"""

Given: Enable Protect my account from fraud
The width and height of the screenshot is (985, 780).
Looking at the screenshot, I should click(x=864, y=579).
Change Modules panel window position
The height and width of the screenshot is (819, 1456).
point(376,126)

"""

• What you should do:
Copy out these rows word for word.

• Output of the task:
Given: Enable Protect my account from fraud
The width and height of the screenshot is (985, 780).
Looking at the screenshot, I should click(x=864, y=579).
Change Modules panel window position
The height and width of the screenshot is (819, 1456).
point(376,126)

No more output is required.